Readings: Valuation and Sustainability
6. Discussion
The Adjusted Present Value (APV) framework is a very general and useful framework to assess the potential financial impact of deviations from market values or other modifications of the project. It is heavily used in the real world, mostly in the context of tax savings surrounding financing decisions.
In this section, we have briefly seen how to extend the APV-framework to incorporate important environmental, social, and governance (ESG) elements of investment decisions, for which there is no binding market price. The proposed procedure is as follows:
- Base Case NPV: First, compute the project's base case NPV using binding market prices throughout the valuation (put differently, ignore the non-binding carbon price for the moment).

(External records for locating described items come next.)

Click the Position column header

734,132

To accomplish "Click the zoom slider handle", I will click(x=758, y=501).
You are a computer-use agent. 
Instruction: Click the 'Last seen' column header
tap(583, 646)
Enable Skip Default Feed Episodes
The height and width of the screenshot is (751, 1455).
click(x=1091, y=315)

- Adjusted Present Value (APV): Then investigate how the Base Case NPV changes if we incorporate non-binding market prices, in our case a price estimate for the social costs of carbon emissions.
- (Qualitative) Discussion of other side effects: Finally, discuss in detail what other relevant non-financial side effects the project might have, and how they could be measured.

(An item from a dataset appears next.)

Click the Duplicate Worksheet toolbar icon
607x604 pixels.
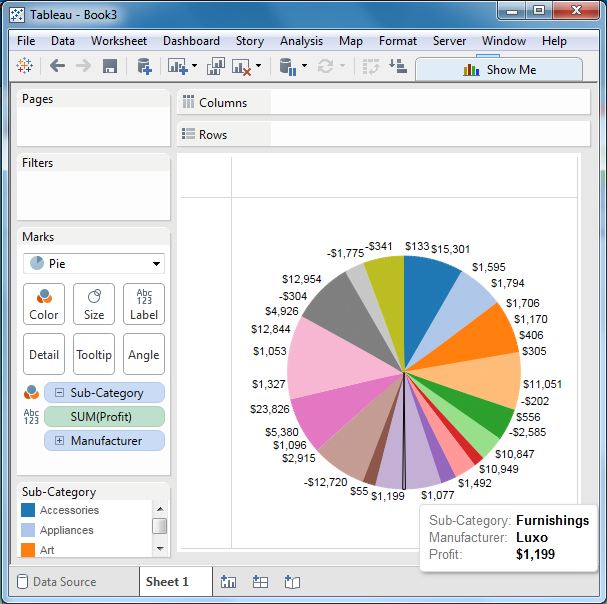click(x=215, y=66)
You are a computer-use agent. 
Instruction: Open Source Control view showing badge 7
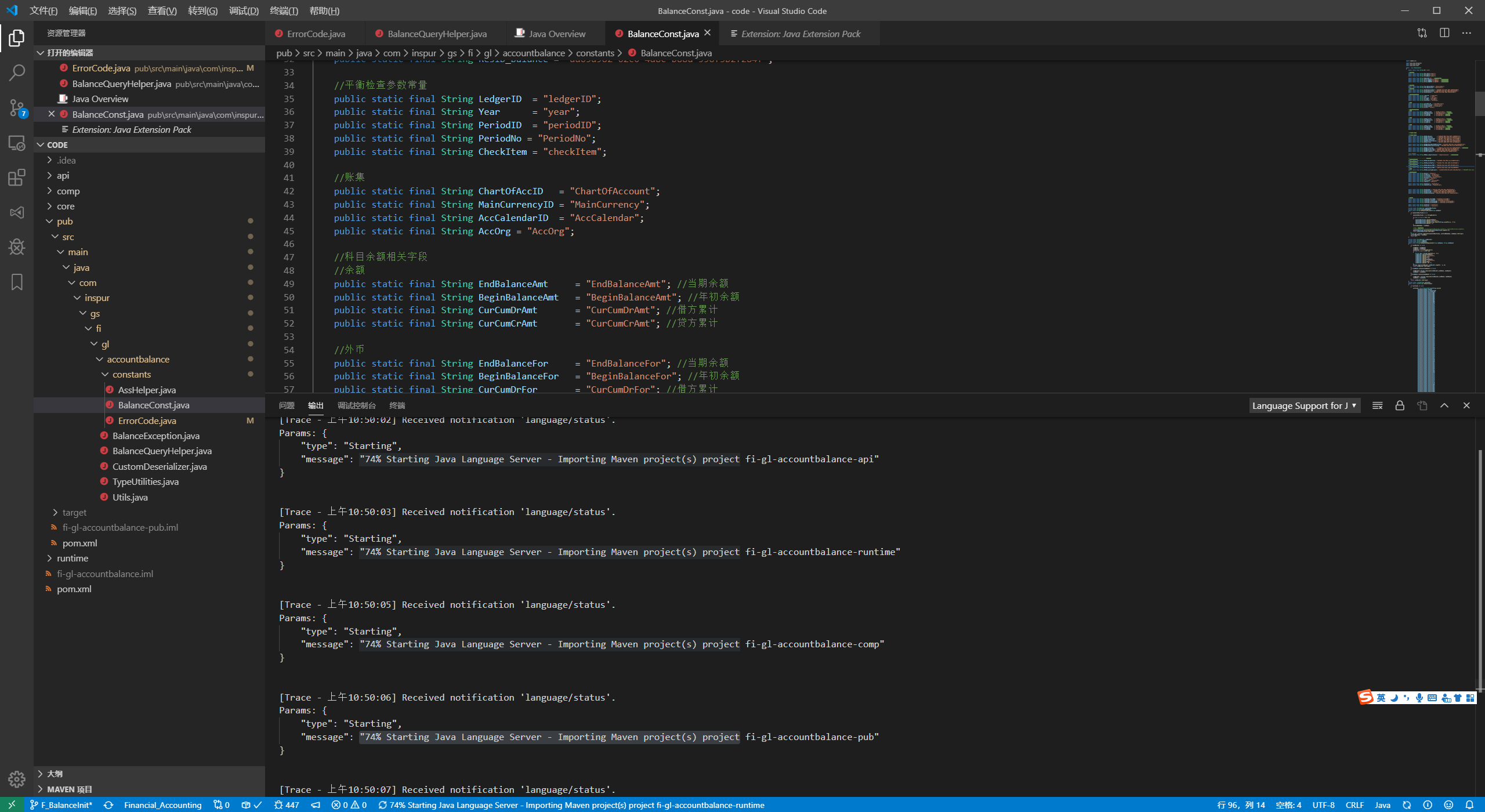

Such a capital budgeting framework allows decision makers to make more sensible investment decisions, as it shows the different sources of value (destruction) explicitly and in a transparent way. Equipped with this information, managers should be better able to make capital budgeting decisions that secure an adequate long-term return for the financial investors, while adhering to important environmental, social, and governance criteria. Ultimately, is will be up to the top management of the company to define specific guidelines with respect to how to solve the trade-off between purely financial and non-financial goals.
Market Integration
Finally, it is important to note that the framework presented above is by no means a static framework:
- The increasing pressure from investors and the general public will inevitably lead to the emergence of market or quasi-market mechanisms to internalize some of the most important environmental, social, and governance costs of corporate investment decisions.
- As a result, many of the elements that can only be qualitatively described today (step 3 above), will be easier to price with such (quasi-) market mechanisms, so that they can be reflected in a standard APV framework (step 2 above).
- Moreover, many government and regulatory initiatives indicate that some of the factors that are non-binding today will eventually be mandated by law. As a result, they will reflect an "objective market price" and they will become an integral part of the base case valuation of a project (step 1 above). For example, such a move from step 2 to step 1 could occur if the government decides to levy a carbon emission tax on fossile fuel prices.
In fact, many of the achievements of modern social market economies have undergone the stepwise evolution from an originally qualitative element to a legally binding factor cost. Think of all the achievements in the context of worker protection and welfare (e.g., job safety, retirement planning, maternity or paternity leave, etc.).
We should therefore be confident that the market will eventually find appropriate solutions to the pressing challenges surrounding the sustainable use of the available resources. The primary role of the regulators and the international organizations will be to define the legal framework and to provide the necessary incentives so that market solutions can emerge in a timely manner.